Algorithms For Biological Sequence Analysis - Python Practicals

Overview

These practicals cover most of the Durbin string algorithms all the way from substitution matrices up to building your own multiple sequence aligner. They start with relatively simple primers on the parsing of FASTA sequences (P1). The next series deals with the computation of a log odd substitution matrix using a multiple sequence alignment. These practicals require regular expression analysis and a bit of looping to do the right statistics. Having a substitution matrix makes it possible to align sequences and this is just what P3 and P4 are all about taking you from the simplest implementation of Needlemen and Wunsch or Smith and Waterman up to Myers and Millers Hirshberg implementation. Gearing up towards multiple aligners, the next practical (P5) deals with the parsing of phylogenetic trees in newick format and the manipulation of these trees. All these results are then combined to implement a multiple sequence aligner (P6) and finally to adapt Nussinov into your own version of the Alifold algorithm(P7).

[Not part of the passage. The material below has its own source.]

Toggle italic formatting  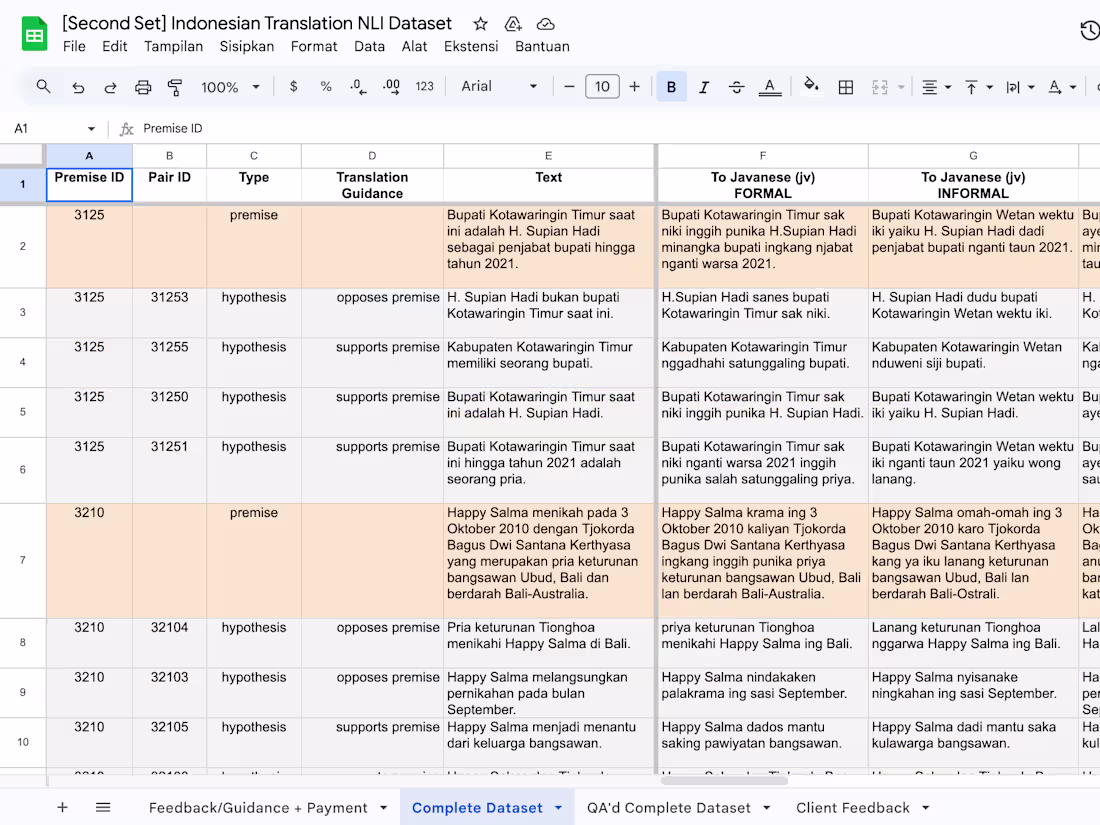pyautogui.click(x=704, y=87)
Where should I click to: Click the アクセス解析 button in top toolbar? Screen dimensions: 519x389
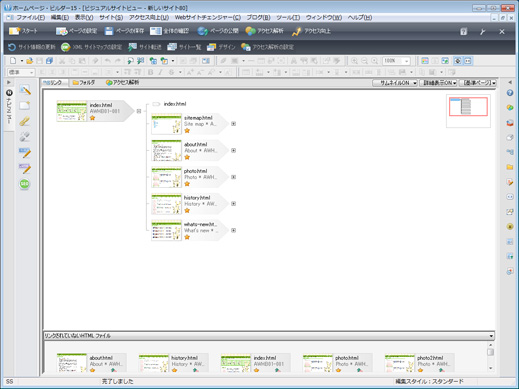(264, 31)
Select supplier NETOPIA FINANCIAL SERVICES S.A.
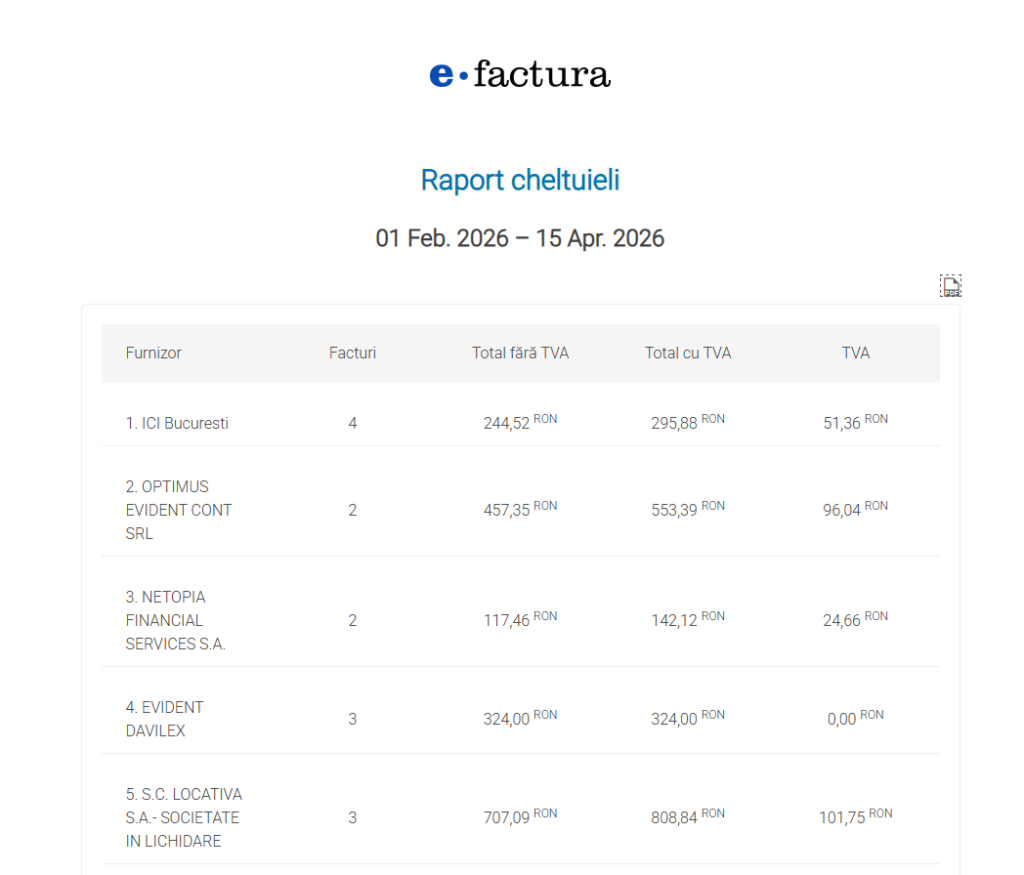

General Note on the exercises.

All these exercises work on the same principle. A task is given, for instance parse a FASTA file and a template file is then provided along with data. The template file is named x.y.foo.pb.py. This file contains missing bits that are indicated as missing #x. It also comes along with another file named x.y.foo.pb.output. The purpose of the exercise is therefore to modify the pb file so as to generate the output file. In order to help you, we also provide a binary solution file named x.y.foo.sol.pyc. This file is an executable that solves the problem and that you can use to generate new sample output.